● WHAT YOU HAVE TO DO
Copy the material below word for word, beginning at the line that contains "What do you see at coordinates (824, 171)" and ending with the material's last line.

↓↓↓

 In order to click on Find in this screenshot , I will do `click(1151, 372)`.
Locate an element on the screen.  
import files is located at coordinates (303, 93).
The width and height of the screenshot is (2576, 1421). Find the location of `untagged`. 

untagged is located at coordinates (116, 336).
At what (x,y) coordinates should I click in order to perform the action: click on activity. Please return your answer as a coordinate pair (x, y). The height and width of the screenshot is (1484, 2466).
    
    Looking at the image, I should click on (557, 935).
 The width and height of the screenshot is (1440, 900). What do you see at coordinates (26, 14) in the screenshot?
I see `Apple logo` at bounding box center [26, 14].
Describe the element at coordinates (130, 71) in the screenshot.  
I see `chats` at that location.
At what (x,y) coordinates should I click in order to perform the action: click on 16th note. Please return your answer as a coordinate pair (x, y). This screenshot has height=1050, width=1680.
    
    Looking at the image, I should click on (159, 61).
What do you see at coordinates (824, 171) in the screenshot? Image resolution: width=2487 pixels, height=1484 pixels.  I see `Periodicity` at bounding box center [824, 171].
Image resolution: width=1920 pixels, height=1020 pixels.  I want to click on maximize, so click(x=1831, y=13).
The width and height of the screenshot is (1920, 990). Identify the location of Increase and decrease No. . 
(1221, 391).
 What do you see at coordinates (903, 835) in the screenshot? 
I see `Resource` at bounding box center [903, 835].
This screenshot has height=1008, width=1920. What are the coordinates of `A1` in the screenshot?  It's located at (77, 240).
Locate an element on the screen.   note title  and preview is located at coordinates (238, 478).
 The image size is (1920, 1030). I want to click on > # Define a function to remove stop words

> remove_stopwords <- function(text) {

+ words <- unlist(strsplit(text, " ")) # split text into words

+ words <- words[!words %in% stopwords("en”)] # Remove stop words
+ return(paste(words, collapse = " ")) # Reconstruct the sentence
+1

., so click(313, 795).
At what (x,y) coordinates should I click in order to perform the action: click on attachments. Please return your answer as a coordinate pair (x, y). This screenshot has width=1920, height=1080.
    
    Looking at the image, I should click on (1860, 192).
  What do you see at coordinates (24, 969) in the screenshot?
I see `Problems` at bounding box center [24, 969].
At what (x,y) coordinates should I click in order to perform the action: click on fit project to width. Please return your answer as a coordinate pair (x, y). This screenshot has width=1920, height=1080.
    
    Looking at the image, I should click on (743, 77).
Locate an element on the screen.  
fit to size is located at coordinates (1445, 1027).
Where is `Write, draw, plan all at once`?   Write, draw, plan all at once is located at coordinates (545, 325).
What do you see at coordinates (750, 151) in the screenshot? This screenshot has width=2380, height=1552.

↑↑↑

● PROBLEM SOLUTION
What do you see at coordinates (824, 171) in the screenshot? Image resolution: width=2487 pixels, height=1484 pixels.  I see `Periodicity` at bounding box center [824, 171].
Image resolution: width=1920 pixels, height=1020 pixels.  I want to click on maximize, so click(x=1831, y=13).
The width and height of the screenshot is (1920, 990). Identify the location of Increase and decrease No. . 
(1221, 391).
 What do you see at coordinates (903, 835) in the screenshot? 
I see `Resource` at bounding box center [903, 835].
This screenshot has height=1008, width=1920. What are the coordinates of `A1` in the screenshot?  It's located at (77, 240).
Locate an element on the screen.   note title  and preview is located at coordinates (238, 478).
 The image size is (1920, 1030). I want to click on > # Define a function to remove stop words

> remove_stopwords <- function(text) {

+ words <- unlist(strsplit(text, " ")) # split text into words

+ words <- words[!words %in% stopwords("en”)] # Remove stop words
+ return(paste(words, collapse = " ")) # Reconstruct the sentence
+1

., so click(313, 795).
At what (x,y) coordinates should I click in order to perform the action: click on attachments. Please return your answer as a coordinate pair (x, y). This screenshot has width=1920, height=1080.
    
    Looking at the image, I should click on (1860, 192).
  What do you see at coordinates (24, 969) in the screenshot?
I see `Problems` at bounding box center [24, 969].
At what (x,y) coordinates should I click in order to perform the action: click on fit project to width. Please return your answer as a coordinate pair (x, y). This screenshot has width=1920, height=1080.
    
    Looking at the image, I should click on (743, 77).
Locate an element on the screen.  
fit to size is located at coordinates (1445, 1027).
Where is `Write, draw, plan all at once`?   Write, draw, plan all at once is located at coordinates (545, 325).
What do you see at coordinates (750, 151) in the screenshot? This screenshot has width=2380, height=1552.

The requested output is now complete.